In the material between the lines holding "How do I perform: Open the Reporting" and "Action: pos(199,90)", inclusive, swap "Image resolution" for "Screenshot resolution". Return only those lines, with everything else left as it is.

> Text and item location entries
....

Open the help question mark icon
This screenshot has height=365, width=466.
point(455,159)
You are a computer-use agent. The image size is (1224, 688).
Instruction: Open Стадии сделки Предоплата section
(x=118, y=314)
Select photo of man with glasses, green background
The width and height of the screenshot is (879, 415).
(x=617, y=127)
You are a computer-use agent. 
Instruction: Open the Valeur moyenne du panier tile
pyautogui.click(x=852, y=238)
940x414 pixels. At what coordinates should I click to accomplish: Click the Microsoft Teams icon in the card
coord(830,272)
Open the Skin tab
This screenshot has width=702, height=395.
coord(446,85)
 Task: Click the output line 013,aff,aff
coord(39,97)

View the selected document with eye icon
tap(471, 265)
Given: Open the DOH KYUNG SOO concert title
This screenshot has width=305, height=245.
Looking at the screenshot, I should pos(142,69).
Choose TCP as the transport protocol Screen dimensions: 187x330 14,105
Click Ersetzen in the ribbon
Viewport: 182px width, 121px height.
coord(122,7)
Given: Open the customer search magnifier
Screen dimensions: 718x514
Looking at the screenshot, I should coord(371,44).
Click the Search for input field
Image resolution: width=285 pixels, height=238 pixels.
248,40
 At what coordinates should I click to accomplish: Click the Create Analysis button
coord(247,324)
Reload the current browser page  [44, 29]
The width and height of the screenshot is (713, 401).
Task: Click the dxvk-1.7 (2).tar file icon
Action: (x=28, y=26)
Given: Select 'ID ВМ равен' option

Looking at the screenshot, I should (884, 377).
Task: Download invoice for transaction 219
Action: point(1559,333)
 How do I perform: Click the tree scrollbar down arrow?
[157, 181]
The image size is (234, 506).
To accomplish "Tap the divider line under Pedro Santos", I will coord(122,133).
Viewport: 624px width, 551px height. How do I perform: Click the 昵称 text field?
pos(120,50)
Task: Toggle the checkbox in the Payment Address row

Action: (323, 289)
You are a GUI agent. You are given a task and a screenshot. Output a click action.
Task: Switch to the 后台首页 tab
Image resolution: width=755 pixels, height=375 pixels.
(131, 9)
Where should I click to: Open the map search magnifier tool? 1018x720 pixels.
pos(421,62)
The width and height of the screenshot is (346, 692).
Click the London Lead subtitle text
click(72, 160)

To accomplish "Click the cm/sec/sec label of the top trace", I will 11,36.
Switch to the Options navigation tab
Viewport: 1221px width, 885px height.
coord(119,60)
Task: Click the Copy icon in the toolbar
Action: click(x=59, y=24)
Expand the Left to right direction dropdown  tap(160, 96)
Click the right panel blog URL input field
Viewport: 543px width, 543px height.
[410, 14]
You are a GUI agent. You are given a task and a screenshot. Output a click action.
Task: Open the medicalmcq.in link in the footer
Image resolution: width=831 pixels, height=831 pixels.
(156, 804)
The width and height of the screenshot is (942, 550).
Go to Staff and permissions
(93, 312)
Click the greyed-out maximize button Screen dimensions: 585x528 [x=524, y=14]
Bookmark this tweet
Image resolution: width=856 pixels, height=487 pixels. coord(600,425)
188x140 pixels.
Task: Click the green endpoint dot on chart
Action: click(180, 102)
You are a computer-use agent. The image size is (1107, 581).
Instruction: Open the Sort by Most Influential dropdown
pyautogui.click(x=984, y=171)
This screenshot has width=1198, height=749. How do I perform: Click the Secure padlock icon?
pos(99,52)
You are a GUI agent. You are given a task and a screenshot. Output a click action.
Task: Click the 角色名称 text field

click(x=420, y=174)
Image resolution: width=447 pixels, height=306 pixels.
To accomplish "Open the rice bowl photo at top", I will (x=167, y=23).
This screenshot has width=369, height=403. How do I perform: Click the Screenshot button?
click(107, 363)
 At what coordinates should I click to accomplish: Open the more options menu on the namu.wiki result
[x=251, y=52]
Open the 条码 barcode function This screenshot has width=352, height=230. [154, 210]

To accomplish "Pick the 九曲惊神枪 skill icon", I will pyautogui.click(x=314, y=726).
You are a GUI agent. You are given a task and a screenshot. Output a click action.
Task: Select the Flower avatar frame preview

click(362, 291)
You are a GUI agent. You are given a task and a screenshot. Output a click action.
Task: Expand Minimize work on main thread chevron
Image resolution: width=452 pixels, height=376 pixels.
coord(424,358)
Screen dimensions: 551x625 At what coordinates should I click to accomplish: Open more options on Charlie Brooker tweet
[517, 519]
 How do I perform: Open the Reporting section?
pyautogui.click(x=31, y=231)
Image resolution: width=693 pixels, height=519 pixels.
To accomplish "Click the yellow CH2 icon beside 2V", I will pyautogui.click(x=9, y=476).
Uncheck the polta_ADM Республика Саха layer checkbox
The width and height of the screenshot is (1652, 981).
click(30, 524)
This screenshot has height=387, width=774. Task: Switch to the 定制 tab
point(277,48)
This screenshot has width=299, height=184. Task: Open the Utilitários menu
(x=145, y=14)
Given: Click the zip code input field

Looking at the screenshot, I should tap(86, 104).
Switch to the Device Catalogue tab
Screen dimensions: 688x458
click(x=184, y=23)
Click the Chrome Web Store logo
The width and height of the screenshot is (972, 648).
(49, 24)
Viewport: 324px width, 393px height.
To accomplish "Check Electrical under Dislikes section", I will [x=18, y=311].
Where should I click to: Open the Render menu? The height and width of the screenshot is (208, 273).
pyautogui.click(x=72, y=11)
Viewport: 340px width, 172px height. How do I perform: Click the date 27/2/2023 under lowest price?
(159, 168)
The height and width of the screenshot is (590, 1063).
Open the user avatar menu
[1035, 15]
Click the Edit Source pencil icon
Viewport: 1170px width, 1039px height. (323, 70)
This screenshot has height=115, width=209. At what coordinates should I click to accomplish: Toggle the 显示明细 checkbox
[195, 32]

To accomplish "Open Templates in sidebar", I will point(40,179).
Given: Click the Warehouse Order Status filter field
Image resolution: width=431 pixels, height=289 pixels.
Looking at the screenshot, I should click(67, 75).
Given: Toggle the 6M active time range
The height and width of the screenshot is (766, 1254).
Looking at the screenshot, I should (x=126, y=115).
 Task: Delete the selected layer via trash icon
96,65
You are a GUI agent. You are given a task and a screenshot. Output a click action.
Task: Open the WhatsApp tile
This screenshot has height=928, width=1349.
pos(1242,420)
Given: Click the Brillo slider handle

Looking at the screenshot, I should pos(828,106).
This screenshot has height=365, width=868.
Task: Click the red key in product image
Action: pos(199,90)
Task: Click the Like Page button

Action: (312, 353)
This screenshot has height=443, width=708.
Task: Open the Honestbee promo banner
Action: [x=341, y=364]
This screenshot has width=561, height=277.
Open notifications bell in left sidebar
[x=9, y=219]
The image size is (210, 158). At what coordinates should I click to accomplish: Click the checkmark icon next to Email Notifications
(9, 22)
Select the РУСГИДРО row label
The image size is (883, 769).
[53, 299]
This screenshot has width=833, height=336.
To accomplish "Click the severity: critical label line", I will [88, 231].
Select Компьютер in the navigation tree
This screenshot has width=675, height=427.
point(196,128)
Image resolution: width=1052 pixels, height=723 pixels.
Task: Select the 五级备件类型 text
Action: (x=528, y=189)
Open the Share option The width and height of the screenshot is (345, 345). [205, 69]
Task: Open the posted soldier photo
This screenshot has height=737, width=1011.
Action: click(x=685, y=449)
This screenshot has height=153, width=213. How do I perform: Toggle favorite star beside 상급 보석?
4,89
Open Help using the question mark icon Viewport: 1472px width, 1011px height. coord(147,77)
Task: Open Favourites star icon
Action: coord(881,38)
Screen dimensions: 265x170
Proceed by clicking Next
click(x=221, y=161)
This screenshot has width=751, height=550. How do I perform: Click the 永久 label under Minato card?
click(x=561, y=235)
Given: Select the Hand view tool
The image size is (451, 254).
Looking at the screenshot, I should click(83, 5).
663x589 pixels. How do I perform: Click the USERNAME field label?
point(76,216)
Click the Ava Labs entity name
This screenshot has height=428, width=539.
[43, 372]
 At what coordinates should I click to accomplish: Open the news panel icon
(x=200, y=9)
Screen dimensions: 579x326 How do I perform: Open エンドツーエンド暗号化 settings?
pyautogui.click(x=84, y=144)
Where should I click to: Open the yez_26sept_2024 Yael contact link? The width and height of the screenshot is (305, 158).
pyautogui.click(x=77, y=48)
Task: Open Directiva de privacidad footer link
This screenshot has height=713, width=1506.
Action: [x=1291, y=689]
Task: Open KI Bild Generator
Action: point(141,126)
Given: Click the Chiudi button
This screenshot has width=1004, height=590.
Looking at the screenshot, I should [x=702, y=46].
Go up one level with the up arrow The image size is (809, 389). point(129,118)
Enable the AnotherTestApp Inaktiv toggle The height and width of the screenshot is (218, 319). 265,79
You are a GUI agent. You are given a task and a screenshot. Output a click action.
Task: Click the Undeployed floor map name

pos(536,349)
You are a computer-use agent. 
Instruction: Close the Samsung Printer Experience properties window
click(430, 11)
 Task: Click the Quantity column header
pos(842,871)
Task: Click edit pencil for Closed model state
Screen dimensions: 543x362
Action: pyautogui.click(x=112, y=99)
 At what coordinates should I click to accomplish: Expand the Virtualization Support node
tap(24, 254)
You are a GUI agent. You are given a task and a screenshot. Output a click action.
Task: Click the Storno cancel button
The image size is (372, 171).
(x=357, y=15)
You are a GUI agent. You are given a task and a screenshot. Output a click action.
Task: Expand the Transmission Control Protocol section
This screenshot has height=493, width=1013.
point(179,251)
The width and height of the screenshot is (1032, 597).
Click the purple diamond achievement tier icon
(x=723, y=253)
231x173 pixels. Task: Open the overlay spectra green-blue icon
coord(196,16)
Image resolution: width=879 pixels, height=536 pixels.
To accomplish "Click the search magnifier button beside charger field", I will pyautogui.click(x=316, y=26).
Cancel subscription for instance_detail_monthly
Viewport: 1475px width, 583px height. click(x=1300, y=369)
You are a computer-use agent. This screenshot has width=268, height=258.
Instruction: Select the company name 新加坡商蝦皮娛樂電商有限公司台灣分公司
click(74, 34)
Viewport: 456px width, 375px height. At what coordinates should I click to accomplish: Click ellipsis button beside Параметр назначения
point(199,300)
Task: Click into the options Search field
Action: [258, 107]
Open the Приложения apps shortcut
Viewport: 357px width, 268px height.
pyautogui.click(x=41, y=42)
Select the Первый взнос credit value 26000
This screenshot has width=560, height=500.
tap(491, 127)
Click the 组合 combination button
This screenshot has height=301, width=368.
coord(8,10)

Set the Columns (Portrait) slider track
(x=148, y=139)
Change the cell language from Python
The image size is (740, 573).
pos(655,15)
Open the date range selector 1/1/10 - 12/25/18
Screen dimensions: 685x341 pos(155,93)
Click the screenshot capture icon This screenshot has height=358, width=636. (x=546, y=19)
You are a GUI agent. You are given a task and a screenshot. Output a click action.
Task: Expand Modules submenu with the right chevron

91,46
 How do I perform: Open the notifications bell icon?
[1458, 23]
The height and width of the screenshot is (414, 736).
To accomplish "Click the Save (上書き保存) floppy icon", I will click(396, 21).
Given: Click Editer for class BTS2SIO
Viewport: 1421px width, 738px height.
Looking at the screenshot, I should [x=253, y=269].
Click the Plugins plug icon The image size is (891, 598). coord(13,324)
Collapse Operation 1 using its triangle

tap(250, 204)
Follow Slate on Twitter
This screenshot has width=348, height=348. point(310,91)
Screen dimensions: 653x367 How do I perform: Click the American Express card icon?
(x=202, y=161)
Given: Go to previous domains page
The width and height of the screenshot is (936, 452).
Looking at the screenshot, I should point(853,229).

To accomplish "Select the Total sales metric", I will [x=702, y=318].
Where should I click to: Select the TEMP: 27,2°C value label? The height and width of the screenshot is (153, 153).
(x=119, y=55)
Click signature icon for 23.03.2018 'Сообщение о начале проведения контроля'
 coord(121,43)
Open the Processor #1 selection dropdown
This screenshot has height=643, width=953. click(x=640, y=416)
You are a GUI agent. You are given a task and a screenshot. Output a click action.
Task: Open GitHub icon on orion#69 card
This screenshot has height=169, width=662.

....

> SOLUTION FOR THIS PROBLEM
 How do I perform: Open the Reporting section?
pyautogui.click(x=31, y=231)
Screenshot resolution: width=693 pixels, height=519 pixels.
To accomplish "Click the yellow CH2 icon beside 2V", I will pyautogui.click(x=9, y=476).
Uncheck the polta_ADM Республика Саха layer checkbox
The width and height of the screenshot is (1652, 981).
click(30, 524)
This screenshot has height=387, width=774. Task: Switch to the 定制 tab
point(277,48)
This screenshot has width=299, height=184. Task: Open the Utilitários menu
(x=145, y=14)
Given: Click the zip code input field

Looking at the screenshot, I should tap(86, 104).
Switch to the Device Catalogue tab
Screen dimensions: 688x458
click(x=184, y=23)
Click the Chrome Web Store logo
The width and height of the screenshot is (972, 648).
(49, 24)
Viewport: 324px width, 393px height.
To accomplish "Check Electrical under Dislikes section", I will [x=18, y=311].
Where should I click to: Open the Render menu? The height and width of the screenshot is (208, 273).
pyautogui.click(x=72, y=11)
Viewport: 340px width, 172px height. How do I perform: Click the date 27/2/2023 under lowest price?
(159, 168)
The height and width of the screenshot is (590, 1063).
Open the user avatar menu
[1035, 15]
Click the Edit Source pencil icon
Viewport: 1170px width, 1039px height. (323, 70)
This screenshot has height=115, width=209. At what coordinates should I click to accomplish: Toggle the 显示明细 checkbox
[195, 32]

To accomplish "Open Templates in sidebar", I will point(40,179).
Given: Click the Warehouse Order Status filter field
Screenshot resolution: width=431 pixels, height=289 pixels.
Looking at the screenshot, I should click(67, 75).
Given: Toggle the 6M active time range
The height and width of the screenshot is (766, 1254).
Looking at the screenshot, I should (x=126, y=115).
 Task: Delete the selected layer via trash icon
96,65
You are a GUI agent. You are given a task and a screenshot. Output a click action.
Task: Open the WhatsApp tile
This screenshot has height=928, width=1349.
pos(1242,420)
Given: Click the Brillo slider handle

Looking at the screenshot, I should pos(828,106).
This screenshot has height=365, width=868.
Task: Click the red key in product image
Action: pos(199,90)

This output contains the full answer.